Instruction:
Copy the following lines word for word, starting with the line containing "You are a computer-use" and going on through the line containing "Task: Confirm changes with the Done button".

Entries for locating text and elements
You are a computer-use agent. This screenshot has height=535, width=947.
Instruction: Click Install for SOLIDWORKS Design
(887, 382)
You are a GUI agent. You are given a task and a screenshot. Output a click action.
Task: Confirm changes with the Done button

* * *

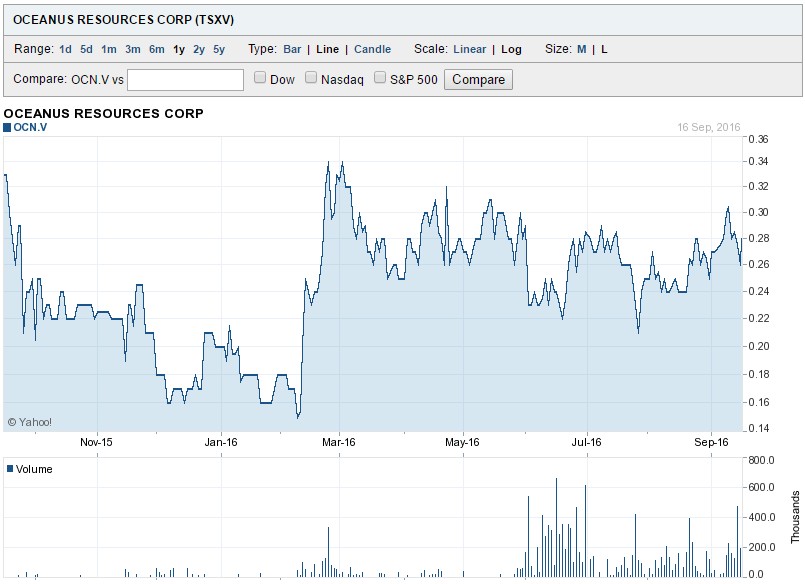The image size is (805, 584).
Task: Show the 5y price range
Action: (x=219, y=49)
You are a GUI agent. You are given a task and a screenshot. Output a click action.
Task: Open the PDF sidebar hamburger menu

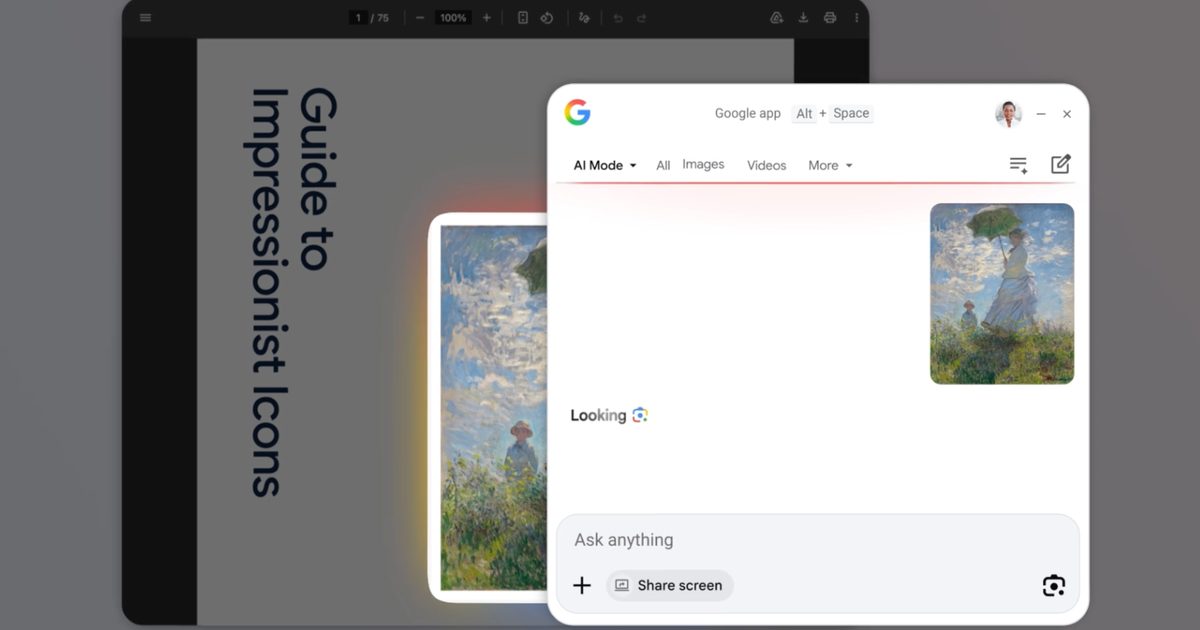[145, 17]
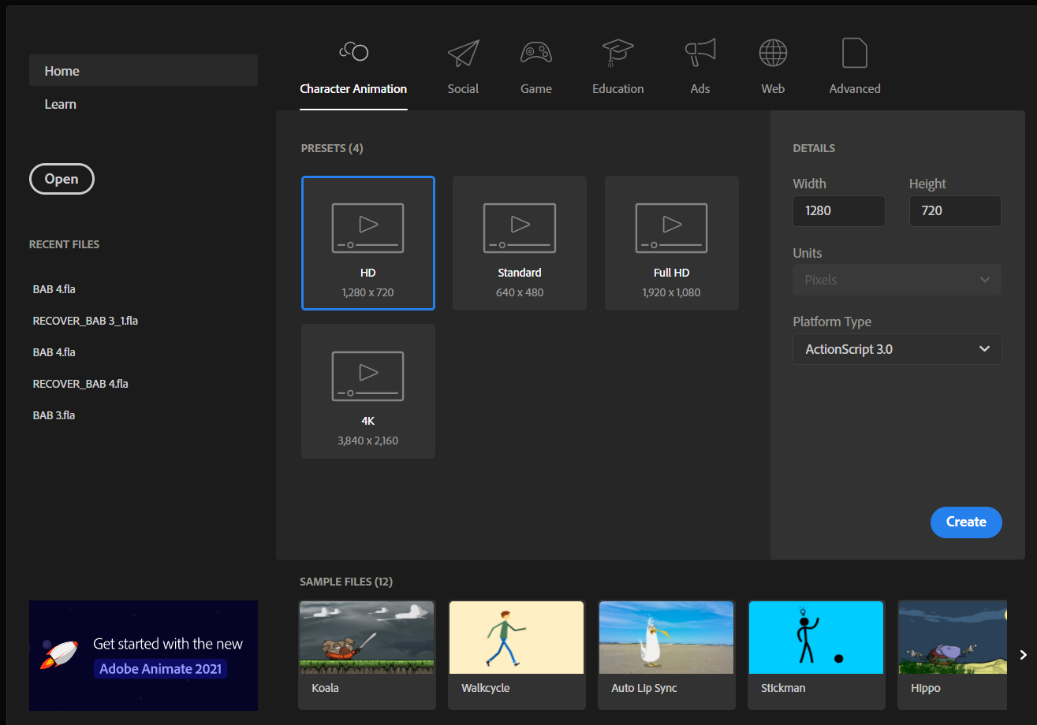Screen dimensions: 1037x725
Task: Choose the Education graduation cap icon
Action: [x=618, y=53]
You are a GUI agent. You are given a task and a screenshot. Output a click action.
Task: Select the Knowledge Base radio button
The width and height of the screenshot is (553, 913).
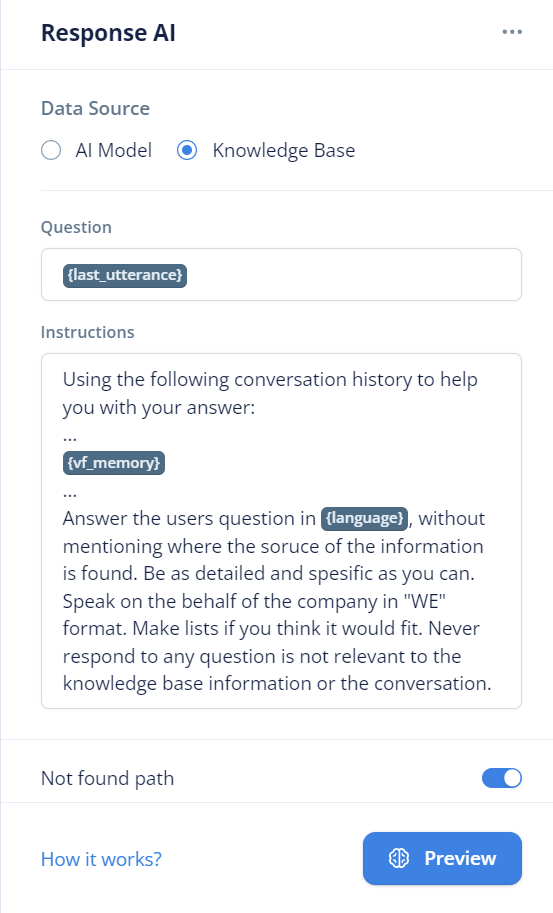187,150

Finished exercise:
You are a computer-use agent. This screenshot has height=535, width=947.
Instruction: Click Install for SOLIDWORKS Design
(887, 382)
You are a GUI agent. You are given a task and a screenshot. Output a click action.
Task: Confirm changes with the Done button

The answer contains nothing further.